*PROBLEM*. A single number is needed: how many lines of the data below contain "height".

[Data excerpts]
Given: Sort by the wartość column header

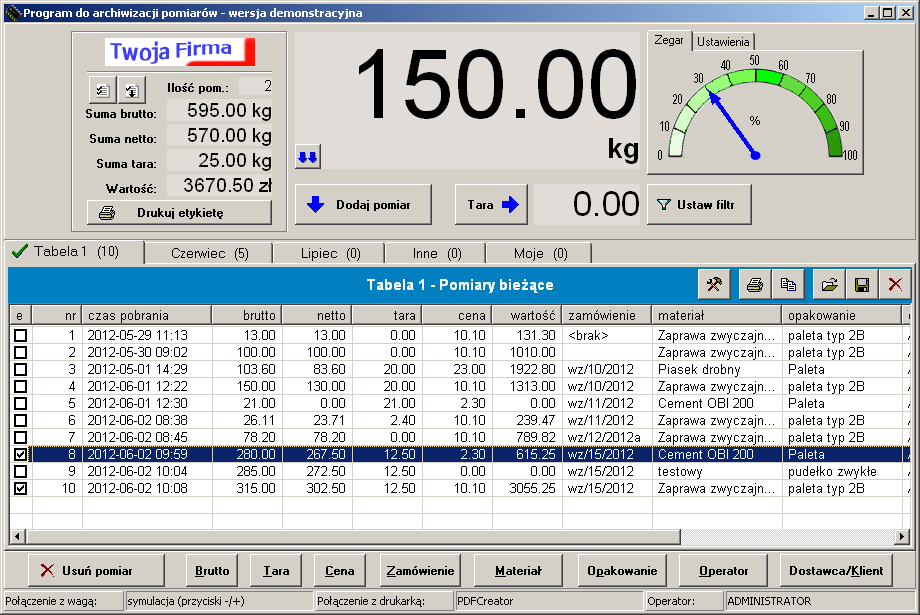Looking at the screenshot, I should click(525, 315).
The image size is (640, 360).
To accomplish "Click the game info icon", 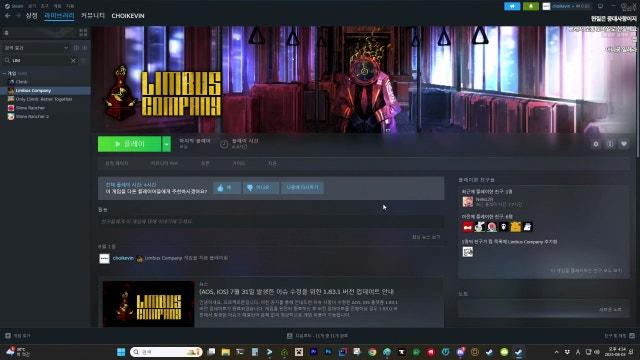I will pos(610,144).
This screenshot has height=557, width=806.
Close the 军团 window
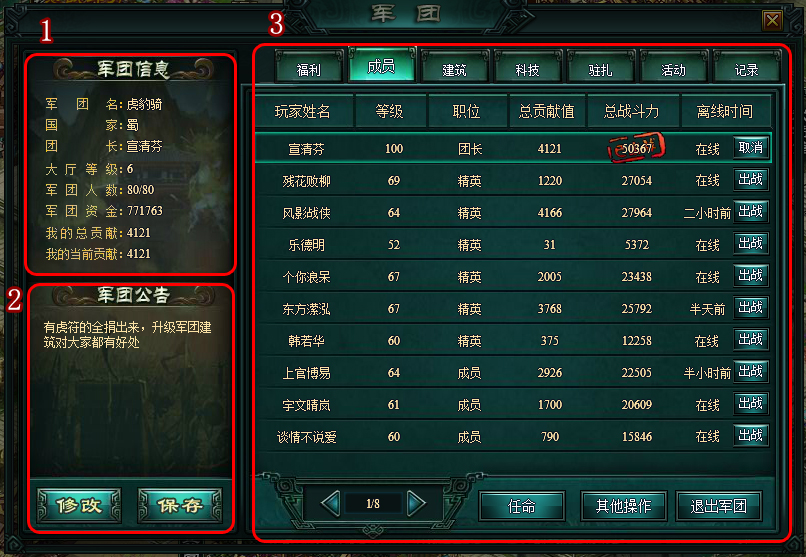[x=772, y=21]
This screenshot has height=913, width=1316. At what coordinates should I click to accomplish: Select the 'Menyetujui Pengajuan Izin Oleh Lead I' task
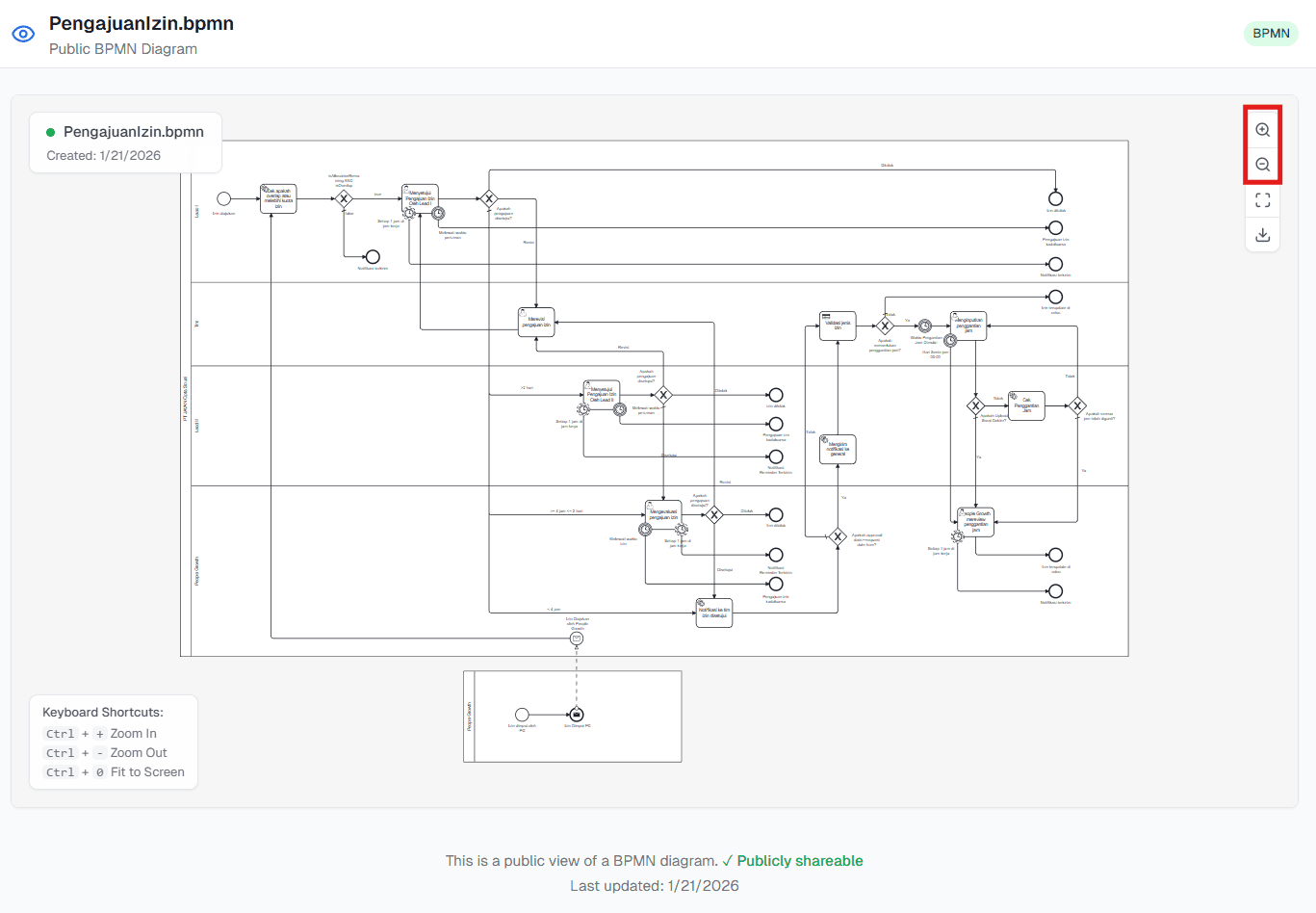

*OUTPUT OF THE EXERCISE*. 2